*Exercise directions:*
Transcribe everything in the records, dropping and changing nothing.
------
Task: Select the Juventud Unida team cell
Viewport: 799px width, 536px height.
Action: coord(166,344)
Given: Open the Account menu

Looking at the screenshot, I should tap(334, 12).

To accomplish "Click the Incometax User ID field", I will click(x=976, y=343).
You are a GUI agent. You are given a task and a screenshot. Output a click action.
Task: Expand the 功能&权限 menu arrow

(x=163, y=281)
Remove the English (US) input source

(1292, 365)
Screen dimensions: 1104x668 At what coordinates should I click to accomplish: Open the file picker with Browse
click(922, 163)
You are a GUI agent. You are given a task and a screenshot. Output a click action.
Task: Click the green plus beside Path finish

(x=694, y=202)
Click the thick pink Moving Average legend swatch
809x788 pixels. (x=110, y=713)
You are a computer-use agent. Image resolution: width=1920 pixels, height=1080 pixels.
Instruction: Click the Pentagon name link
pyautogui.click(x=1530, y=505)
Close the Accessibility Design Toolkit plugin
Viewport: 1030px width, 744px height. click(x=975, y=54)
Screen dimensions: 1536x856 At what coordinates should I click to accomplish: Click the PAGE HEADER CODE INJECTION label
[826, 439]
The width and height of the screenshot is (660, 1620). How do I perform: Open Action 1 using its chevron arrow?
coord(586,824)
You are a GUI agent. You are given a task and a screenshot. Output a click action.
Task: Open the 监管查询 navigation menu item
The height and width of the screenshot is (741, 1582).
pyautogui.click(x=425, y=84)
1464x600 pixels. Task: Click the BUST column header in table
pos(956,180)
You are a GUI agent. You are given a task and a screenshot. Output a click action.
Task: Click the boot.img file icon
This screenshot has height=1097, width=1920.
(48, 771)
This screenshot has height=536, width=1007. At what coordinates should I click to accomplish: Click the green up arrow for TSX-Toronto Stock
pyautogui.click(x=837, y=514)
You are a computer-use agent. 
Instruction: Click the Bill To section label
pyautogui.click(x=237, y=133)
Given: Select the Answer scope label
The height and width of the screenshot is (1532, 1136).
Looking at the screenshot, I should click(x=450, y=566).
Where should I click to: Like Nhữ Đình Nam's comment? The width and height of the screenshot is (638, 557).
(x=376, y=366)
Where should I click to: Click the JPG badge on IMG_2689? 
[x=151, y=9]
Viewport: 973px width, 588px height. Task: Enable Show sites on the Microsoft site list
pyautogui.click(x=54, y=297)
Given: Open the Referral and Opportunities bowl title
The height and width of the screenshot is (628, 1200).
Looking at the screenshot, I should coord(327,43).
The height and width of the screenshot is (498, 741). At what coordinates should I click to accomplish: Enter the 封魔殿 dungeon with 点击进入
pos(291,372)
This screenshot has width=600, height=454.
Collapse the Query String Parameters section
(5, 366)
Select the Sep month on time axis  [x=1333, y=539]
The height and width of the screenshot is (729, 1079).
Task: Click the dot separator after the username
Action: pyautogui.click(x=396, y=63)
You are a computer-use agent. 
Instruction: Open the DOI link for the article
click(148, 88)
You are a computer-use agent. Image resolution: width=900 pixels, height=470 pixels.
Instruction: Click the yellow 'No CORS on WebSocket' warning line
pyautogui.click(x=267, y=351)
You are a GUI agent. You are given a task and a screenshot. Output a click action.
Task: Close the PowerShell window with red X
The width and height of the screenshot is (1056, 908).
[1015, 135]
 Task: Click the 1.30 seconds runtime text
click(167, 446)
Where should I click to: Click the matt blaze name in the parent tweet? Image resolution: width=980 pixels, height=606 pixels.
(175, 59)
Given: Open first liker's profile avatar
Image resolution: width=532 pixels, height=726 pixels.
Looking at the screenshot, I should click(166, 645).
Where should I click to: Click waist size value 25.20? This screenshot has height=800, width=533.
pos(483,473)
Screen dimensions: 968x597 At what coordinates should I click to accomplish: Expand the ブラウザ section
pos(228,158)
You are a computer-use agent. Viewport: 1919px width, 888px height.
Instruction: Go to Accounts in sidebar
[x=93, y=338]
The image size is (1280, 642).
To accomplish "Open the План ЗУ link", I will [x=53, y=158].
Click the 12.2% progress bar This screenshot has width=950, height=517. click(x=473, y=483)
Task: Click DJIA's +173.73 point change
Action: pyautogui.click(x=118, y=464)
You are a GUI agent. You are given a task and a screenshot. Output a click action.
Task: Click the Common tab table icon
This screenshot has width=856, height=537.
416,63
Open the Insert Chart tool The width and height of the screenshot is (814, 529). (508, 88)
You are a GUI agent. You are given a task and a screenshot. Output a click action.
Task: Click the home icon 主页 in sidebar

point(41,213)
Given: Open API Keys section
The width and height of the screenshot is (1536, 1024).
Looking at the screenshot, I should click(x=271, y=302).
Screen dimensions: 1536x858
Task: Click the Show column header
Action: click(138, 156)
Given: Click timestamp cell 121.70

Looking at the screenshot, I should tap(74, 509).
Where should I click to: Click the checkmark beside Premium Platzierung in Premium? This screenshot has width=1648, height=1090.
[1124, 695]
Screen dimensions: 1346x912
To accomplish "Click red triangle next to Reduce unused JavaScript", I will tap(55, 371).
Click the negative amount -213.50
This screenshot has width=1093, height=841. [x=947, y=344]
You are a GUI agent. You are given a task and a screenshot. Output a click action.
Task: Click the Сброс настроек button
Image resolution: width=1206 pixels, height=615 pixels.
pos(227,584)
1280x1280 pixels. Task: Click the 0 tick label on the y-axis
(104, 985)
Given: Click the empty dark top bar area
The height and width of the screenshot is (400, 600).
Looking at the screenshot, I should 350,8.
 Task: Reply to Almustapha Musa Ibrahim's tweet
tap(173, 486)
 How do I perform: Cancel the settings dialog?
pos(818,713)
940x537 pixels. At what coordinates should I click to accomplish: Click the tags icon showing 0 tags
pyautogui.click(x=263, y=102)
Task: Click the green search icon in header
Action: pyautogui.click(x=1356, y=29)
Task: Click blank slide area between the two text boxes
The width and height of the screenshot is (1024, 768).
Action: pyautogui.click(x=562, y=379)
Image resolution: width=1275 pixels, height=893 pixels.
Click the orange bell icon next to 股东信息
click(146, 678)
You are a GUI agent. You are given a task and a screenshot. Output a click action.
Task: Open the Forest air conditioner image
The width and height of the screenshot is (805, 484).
------
*Finished task:*
Task: Select the Juventud Unida team cell
Viewport: 799px width, 536px height.
Action: coord(166,344)
Given: Open the Account menu

Looking at the screenshot, I should tap(334, 12).

To accomplish "Click the Incometax User ID field", I will click(x=976, y=343).
You are a GUI agent. You are given a task and a screenshot. Output a click action.
Task: Expand the 功能&权限 menu arrow

(x=163, y=281)
Remove the English (US) input source

(1292, 365)
Screen dimensions: 1104x668 At what coordinates should I click to accomplish: Open the file picker with Browse
click(922, 163)
You are a GUI agent. You are given a task and a screenshot. Output a click action.
Task: Click the green plus beside Path finish

(x=694, y=202)
Click the thick pink Moving Average legend swatch
809x788 pixels. (x=110, y=713)
You are a computer-use agent. Image resolution: width=1920 pixels, height=1080 pixels.
Instruction: Click the Pentagon name link
pyautogui.click(x=1530, y=505)
Close the Accessibility Design Toolkit plugin
Viewport: 1030px width, 744px height. click(x=975, y=54)
Screen dimensions: 1536x856 At what coordinates should I click to accomplish: Click the PAGE HEADER CODE INJECTION label
[826, 439]
The width and height of the screenshot is (660, 1620). How do I perform: Open Action 1 using its chevron arrow?
coord(586,824)
You are a GUI agent. You are given a task and a screenshot. Output a click action.
Task: Open the 监管查询 navigation menu item
The height and width of the screenshot is (741, 1582).
pyautogui.click(x=425, y=84)
1464x600 pixels. Task: Click the BUST column header in table
pos(956,180)
You are a GUI agent. You are given a task and a screenshot. Output a click action.
Task: Click the boot.img file icon
This screenshot has height=1097, width=1920.
(48, 771)
This screenshot has height=536, width=1007. At what coordinates should I click to accomplish: Click the green up arrow for TSX-Toronto Stock
pyautogui.click(x=837, y=514)
You are a computer-use agent. 
Instruction: Click the Bill To section label
pyautogui.click(x=237, y=133)
Given: Select the Answer scope label
The height and width of the screenshot is (1532, 1136).
Looking at the screenshot, I should click(x=450, y=566).
Where should I click to: Like Nhữ Đình Nam's comment? The width and height of the screenshot is (638, 557).
(x=376, y=366)
Where should I click to: Click the JPG badge on IMG_2689? 
[x=151, y=9]
Viewport: 973px width, 588px height. Task: Enable Show sites on the Microsoft site list
pyautogui.click(x=54, y=297)
Given: Open the Referral and Opportunities bowl title
The height and width of the screenshot is (628, 1200).
Looking at the screenshot, I should coord(327,43).
The height and width of the screenshot is (498, 741). At what coordinates should I click to accomplish: Enter the 封魔殿 dungeon with 点击进入
pos(291,372)
This screenshot has width=600, height=454.
Collapse the Query String Parameters section
(5, 366)
Select the Sep month on time axis  [x=1333, y=539]
The height and width of the screenshot is (729, 1079).
Task: Click the dot separator after the username
Action: pyautogui.click(x=396, y=63)
You are a computer-use agent. 
Instruction: Open the DOI link for the article
click(148, 88)
You are a computer-use agent. Image resolution: width=900 pixels, height=470 pixels.
Instruction: Click the yellow 'No CORS on WebSocket' warning line
pyautogui.click(x=267, y=351)
You are a GUI agent. You are given a task and a screenshot. Output a click action.
Task: Close the PowerShell window with red X
The width and height of the screenshot is (1056, 908).
[1015, 135]
 Task: Click the 1.30 seconds runtime text
click(167, 446)
Where should I click to: Click the matt blaze name in the parent tweet? Image resolution: width=980 pixels, height=606 pixels.
(175, 59)
Given: Open first liker's profile avatar
Image resolution: width=532 pixels, height=726 pixels.
Looking at the screenshot, I should click(166, 645).
Where should I click to: Click waist size value 25.20? This screenshot has height=800, width=533.
pos(483,473)
Screen dimensions: 968x597 At what coordinates should I click to accomplish: Expand the ブラウザ section
pos(228,158)
You are a computer-use agent. Viewport: 1919px width, 888px height.
Instruction: Go to Accounts in sidebar
[x=93, y=338]
The image size is (1280, 642).
To accomplish "Open the План ЗУ link", I will [x=53, y=158].
Click the 12.2% progress bar This screenshot has width=950, height=517. click(x=473, y=483)
Task: Click DJIA's +173.73 point change
Action: pyautogui.click(x=118, y=464)
You are a GUI agent. You are given a task and a screenshot. Output a click action.
Task: Click the Common tab table icon
This screenshot has width=856, height=537.
416,63
Open the Insert Chart tool The width and height of the screenshot is (814, 529). (508, 88)
You are a GUI agent. You are given a task and a screenshot. Output a click action.
Task: Click the home icon 主页 in sidebar

point(41,213)
Given: Open API Keys section
The width and height of the screenshot is (1536, 1024).
Looking at the screenshot, I should click(x=271, y=302).
Screen dimensions: 1536x858
Task: Click the Show column header
Action: click(138, 156)
Given: Click timestamp cell 121.70

Looking at the screenshot, I should tap(74, 509).
Where should I click to: Click the checkmark beside Premium Platzierung in Premium? This screenshot has width=1648, height=1090.
[1124, 695]
Screen dimensions: 1346x912
To accomplish "Click red triangle next to Reduce unused JavaScript", I will tap(55, 371).
Click the negative amount -213.50
This screenshot has width=1093, height=841. [x=947, y=344]
You are a GUI agent. You are given a task and a screenshot. Output a click action.
Task: Click the Сброс настроек button
Image resolution: width=1206 pixels, height=615 pixels.
pos(227,584)
1280x1280 pixels. Task: Click the 0 tick label on the y-axis
(104, 985)
Given: Click the empty dark top bar area
The height and width of the screenshot is (400, 600).
Looking at the screenshot, I should 350,8.
 Task: Reply to Almustapha Musa Ibrahim's tweet
tap(173, 486)
 How do I perform: Cancel the settings dialog?
pos(818,713)
940x537 pixels. At what coordinates should I click to accomplish: Click the tags icon showing 0 tags
pyautogui.click(x=263, y=102)
Task: Click the green search icon in header
Action: pyautogui.click(x=1356, y=29)
Task: Click blank slide area between the two text boxes
The width and height of the screenshot is (1024, 768).
Action: pyautogui.click(x=562, y=379)
Image resolution: width=1275 pixels, height=893 pixels.
Click the orange bell icon next to 股东信息
click(146, 678)
You are a GUI agent. You are given a task and a screenshot. Output a click action.
Task: Open the Forest air conditioner image
The width and height of the screenshot is (805, 484).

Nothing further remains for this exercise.